Using the listing below, copy exactly each line from the one that has "Viewport: 1024px width, 576px height." through the one that has "the blue 新房"; omit the pictures.

**Task data**.
——
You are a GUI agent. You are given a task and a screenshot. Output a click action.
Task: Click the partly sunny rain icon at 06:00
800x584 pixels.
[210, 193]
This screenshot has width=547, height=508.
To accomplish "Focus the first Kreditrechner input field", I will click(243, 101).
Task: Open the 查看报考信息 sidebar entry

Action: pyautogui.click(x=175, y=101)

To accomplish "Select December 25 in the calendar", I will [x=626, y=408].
——
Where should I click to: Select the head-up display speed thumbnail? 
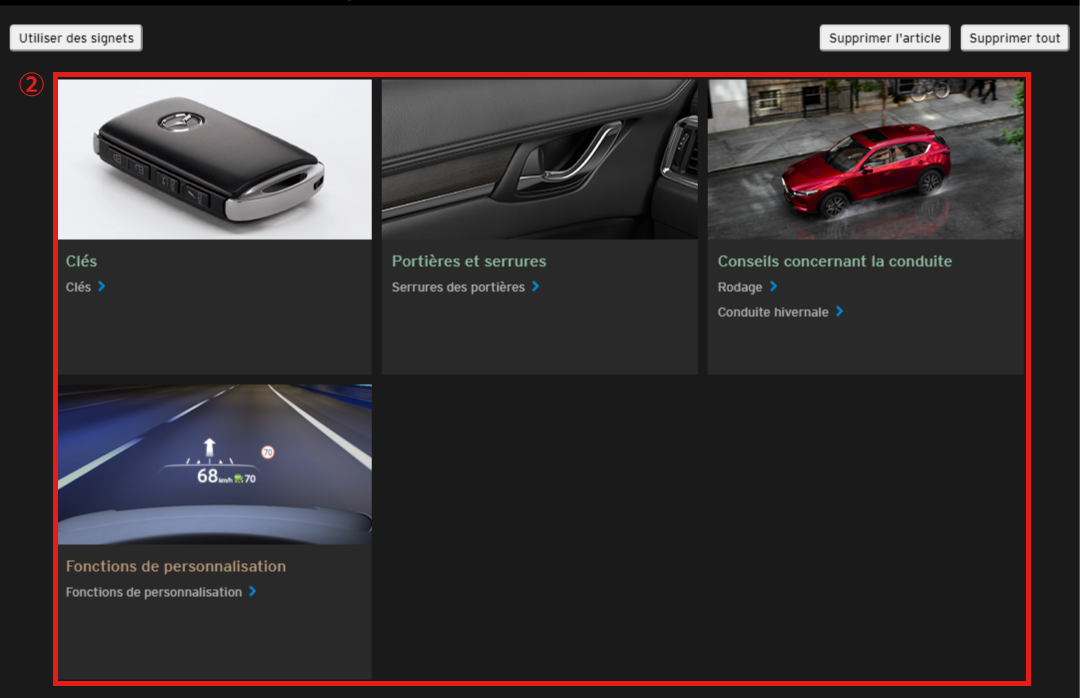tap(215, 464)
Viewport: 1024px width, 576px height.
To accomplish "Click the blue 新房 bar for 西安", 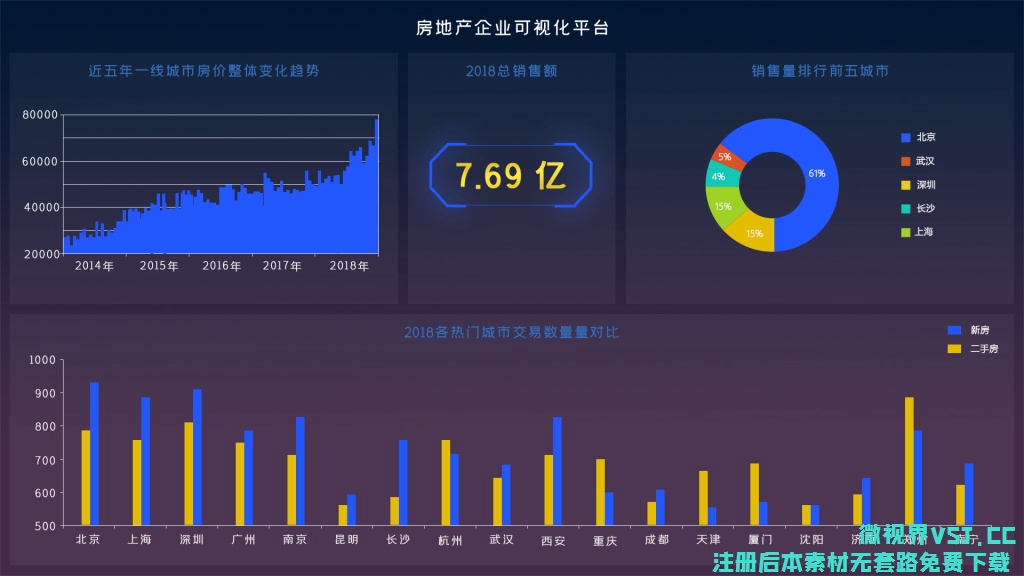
——
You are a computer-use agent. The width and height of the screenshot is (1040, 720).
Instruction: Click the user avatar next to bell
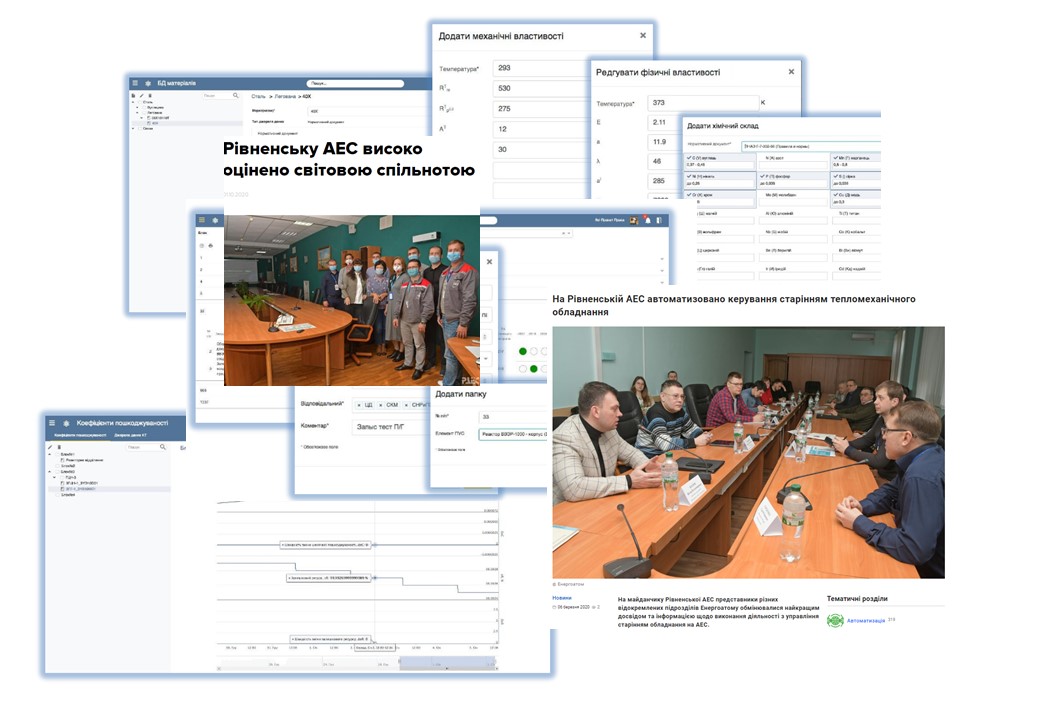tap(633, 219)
——
**Task result**.
Viewport: 1024px width, 576px height.
To accomplish "Click the blue 新房 bar for 西安", 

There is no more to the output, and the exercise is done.